Neurotensin prevents harmful cardiac remodelling
NTSR2 agonists open up new avenues for the treatment of heart failure
To the Point
- A previously unknown function of lymphatic vessels: These vessels play an important role in maintaining heart health by mitigating pathological remodeling processes in the damaged heart.
- Mitigating harmful remodeling processes: This is due to neurotensin, a molecule produced in lymphatic vessels that was previously known mainly for its role in the nervous system.
- Potential new therapeutic strategy: Neurotensin is thus a new endogenous inhibitor of pathological tissue remodeling in the damaged heart.
Alongside arteries and veins, the body possesses a third type of blood vessel: the lymphatic vessels. These form the body's natural drainage and filtration system, removing excess fluid and waste products from tissues while supporting immune defence. Lymphatic vessels are found in most organs, including the heart. Like blood vessels, they are lined by a specialised layer of endothelial cells.
At the beginning of the study, the research group led by Nina Wettschureck from the Department of Pharmacology at the Max Planck Institute for Heart and Lung Research in Bad Nauheim discovered that lymphatic endothelial cells undergo profound changes following cardiac injury.
Mice without neurotensin
This observation had not previously been reported, and the role of neurotensin in the diseased heart was unknown. To investigate further, first author Niharika Shiva initially examined the effects of neurotensin on isolated cardiac muscle cells and connective tissue cells known as fibroblasts. "In cell culture, we reproduced pathological changes such as enlargement of cardiomyocytes and activation of fibroblasts, and found that neurotensin reduced these damaging responses," says Shiva. To determine whether these findings were also relevant in living organisms, the researchers used a genetically modified mouse model in which neurotensin production could be selectively switched off in the heart's lymphatic vessels.
"When we induced cardiac disease in these animals, either through pressure overload or myocardial infarction, the heart tissue responded with fibrosis and thickening of the heart wall," Shiva explains. "While this response is beneficial in the short term, over time it can impair the heart's pumping function. We hypothesised that neurotensin suppresses this harmful process, and that its absence would therefore make it worse."
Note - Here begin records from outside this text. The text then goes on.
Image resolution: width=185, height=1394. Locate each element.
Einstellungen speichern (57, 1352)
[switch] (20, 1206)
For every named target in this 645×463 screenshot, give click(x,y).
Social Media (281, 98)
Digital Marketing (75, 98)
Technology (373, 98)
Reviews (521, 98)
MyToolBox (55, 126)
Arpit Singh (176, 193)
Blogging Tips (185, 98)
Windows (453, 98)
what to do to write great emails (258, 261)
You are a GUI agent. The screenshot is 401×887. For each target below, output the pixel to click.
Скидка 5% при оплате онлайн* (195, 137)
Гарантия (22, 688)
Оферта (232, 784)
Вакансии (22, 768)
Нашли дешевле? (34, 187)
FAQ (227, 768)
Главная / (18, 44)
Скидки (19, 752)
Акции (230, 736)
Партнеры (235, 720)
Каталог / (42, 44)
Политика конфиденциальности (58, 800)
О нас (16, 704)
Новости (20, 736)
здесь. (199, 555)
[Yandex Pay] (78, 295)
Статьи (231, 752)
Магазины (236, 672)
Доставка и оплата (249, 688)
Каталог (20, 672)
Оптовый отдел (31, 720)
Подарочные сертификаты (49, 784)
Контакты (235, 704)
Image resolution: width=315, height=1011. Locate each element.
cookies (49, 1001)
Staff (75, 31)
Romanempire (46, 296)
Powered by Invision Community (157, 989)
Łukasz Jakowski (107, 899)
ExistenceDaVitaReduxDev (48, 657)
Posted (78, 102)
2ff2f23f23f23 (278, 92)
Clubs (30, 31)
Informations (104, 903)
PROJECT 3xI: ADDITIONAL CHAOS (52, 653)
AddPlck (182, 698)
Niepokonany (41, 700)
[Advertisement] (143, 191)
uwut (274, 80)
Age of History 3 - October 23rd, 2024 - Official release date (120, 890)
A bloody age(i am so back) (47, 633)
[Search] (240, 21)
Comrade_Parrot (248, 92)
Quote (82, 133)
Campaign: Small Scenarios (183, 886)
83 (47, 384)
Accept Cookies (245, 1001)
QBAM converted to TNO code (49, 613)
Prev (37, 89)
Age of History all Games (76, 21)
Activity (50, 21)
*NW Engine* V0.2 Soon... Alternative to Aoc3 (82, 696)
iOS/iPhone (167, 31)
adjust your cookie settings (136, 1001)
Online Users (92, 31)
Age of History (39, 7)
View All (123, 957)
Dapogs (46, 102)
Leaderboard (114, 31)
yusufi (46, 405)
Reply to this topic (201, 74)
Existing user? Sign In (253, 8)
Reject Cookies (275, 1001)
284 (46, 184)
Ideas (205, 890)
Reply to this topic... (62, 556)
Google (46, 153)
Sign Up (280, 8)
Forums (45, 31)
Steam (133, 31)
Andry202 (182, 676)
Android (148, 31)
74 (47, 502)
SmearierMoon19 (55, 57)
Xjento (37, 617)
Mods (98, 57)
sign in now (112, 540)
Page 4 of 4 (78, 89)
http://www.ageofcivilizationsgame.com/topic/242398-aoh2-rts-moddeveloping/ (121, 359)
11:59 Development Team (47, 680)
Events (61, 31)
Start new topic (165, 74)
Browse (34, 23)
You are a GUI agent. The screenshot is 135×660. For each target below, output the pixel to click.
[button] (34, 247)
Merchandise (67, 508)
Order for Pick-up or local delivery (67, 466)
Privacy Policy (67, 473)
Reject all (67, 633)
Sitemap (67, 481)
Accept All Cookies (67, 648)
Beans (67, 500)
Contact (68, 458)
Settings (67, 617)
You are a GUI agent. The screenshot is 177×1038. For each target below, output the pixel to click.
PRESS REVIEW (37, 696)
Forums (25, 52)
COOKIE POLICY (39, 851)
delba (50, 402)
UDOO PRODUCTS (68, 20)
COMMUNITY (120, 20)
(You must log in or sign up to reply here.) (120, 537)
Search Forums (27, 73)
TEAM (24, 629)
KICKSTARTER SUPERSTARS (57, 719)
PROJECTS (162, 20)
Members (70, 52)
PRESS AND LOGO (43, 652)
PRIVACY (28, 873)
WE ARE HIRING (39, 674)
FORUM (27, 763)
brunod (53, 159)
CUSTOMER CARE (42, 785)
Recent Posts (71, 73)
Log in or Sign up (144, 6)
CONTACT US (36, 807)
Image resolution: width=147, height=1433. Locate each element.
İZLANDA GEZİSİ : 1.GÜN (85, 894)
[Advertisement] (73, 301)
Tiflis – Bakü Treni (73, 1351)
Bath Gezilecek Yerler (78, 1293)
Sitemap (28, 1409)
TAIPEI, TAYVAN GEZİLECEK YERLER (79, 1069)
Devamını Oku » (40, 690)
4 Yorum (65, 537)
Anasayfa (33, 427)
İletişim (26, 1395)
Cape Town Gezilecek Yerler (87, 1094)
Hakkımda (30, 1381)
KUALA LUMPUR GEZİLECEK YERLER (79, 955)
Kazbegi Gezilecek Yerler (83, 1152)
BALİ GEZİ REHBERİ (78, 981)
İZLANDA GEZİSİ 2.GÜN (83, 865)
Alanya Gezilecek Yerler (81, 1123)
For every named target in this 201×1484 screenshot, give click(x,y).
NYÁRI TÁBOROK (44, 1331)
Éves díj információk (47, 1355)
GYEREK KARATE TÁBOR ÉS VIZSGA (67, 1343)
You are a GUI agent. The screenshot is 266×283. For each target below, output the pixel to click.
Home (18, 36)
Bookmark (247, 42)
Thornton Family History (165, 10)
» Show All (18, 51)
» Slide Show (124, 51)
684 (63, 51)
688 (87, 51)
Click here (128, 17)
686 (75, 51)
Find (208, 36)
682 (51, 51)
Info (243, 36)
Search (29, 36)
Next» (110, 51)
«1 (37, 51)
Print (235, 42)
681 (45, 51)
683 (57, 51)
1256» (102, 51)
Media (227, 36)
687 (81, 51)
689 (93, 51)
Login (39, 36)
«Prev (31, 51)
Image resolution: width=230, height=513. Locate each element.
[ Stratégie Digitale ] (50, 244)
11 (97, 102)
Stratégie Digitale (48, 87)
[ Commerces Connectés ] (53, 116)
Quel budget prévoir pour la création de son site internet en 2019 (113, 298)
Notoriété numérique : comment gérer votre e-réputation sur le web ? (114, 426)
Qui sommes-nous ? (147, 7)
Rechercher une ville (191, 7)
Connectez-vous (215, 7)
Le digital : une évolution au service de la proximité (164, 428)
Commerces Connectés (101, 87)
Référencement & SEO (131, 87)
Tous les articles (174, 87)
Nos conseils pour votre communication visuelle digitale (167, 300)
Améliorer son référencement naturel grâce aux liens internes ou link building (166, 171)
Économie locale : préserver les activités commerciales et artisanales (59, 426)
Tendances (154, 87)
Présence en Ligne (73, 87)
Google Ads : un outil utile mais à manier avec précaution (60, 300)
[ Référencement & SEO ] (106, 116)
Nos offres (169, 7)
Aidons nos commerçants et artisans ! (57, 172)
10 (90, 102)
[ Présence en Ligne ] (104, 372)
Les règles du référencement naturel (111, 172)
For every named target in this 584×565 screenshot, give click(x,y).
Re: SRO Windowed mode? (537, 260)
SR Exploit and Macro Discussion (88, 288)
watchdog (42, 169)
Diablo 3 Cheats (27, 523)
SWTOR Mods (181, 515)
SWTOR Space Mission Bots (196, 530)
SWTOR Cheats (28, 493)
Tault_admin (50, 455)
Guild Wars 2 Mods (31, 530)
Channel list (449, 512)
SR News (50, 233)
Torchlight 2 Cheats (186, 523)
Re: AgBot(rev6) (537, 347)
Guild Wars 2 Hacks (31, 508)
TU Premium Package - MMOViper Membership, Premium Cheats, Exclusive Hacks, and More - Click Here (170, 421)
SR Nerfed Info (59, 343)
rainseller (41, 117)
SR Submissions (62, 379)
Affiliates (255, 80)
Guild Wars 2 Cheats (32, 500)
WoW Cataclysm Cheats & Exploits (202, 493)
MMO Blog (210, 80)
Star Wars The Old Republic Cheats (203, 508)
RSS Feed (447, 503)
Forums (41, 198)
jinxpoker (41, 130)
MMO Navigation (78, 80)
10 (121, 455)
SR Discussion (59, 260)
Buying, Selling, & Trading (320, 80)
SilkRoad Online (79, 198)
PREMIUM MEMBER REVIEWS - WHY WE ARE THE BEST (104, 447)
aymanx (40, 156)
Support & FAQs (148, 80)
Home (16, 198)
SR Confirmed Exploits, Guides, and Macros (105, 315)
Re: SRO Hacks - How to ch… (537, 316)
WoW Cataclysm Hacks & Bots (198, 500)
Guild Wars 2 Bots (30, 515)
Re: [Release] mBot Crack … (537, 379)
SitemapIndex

That is precisely what the researchers observed. Mice lacking neurotensin developed markedly greater cardiac wall thickening and fibrosis, and their heart function was significantly poorer than that of control animals. The team then sought to determine whether this protective mechanism could be exploited therapeutically. They investigated how neurotensin exerts its beneficial effects and identified the NTSR2 receptor as the key mediator. "Among the three known neurotensin receptors, NTSR2 proved to be the receptor responsible for mediating the cardioprotective effect," says Wettschureck. Accordingly, the protective effects of neurotensin disappeared completely in cells lacking the NTSR2 receptor.
Reversed damage to the heart
These findings shifted the researchers' focus towards the therapeutic potential of NTSR2. Working together with Peter Gmeiner's group at Friedrich-Alexander University Erlangen-Nürnberg, the team investigated whether a specific NTSR2 agonist could reduce pathological cardiac wall thickening and fibrosis after heart injury. The results were encouraging. Administration of the NTSR2 agonist partially reversed structural damage to the heart following both myocardial infarction and pressure overload, while also improving cardiac pumping function. The researchers identified activation of cGMP-mediated signalling pathways as the underlying mechanism.
The research group is now conducting further studies to evaluate the clinical relevance of these findings.